▶ **Exercise aim**
Please restate the data below word for word, omitting all images.

(Records from a dataset)
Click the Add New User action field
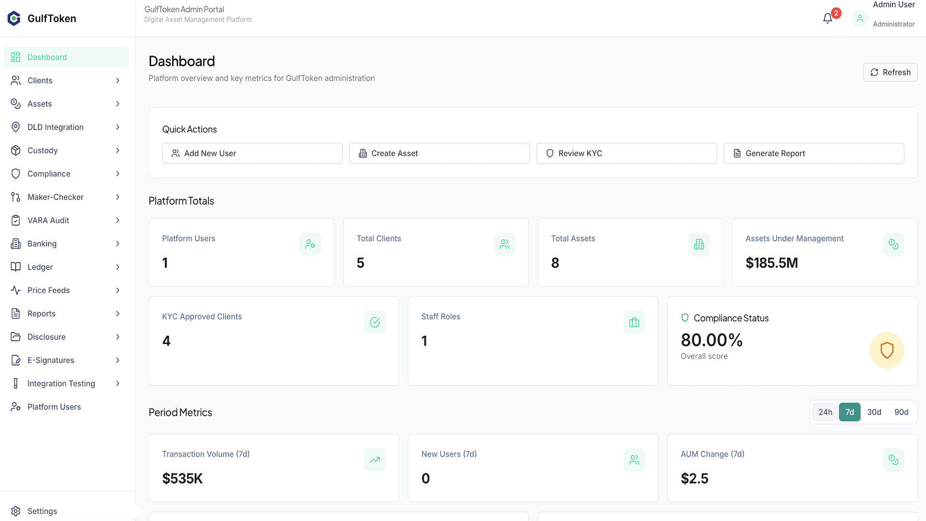This screenshot has height=521, width=926. (x=252, y=153)
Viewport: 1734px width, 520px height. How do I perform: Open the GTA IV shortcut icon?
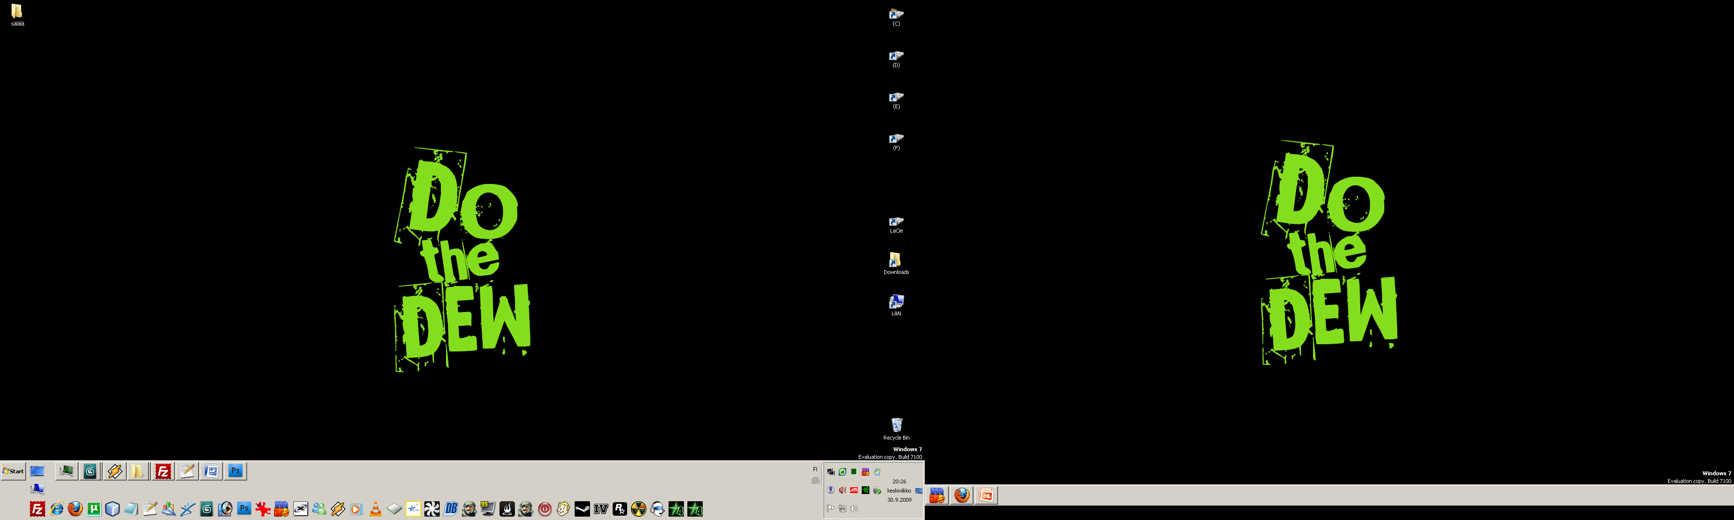(601, 509)
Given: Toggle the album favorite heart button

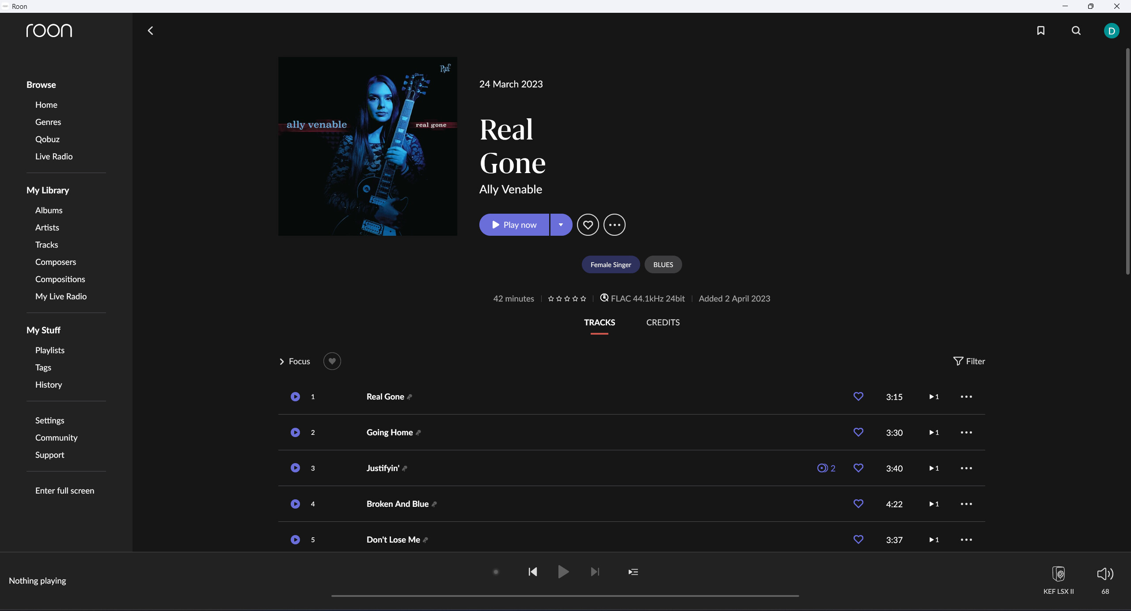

▶ **Solution to this exercise**
Click the Add New User action field
This screenshot has height=521, width=926. (x=252, y=153)
Viewport: 1734px width, 520px height. How do I perform: Open the GTA IV shortcut icon?
(601, 509)
Given: Toggle the album favorite heart button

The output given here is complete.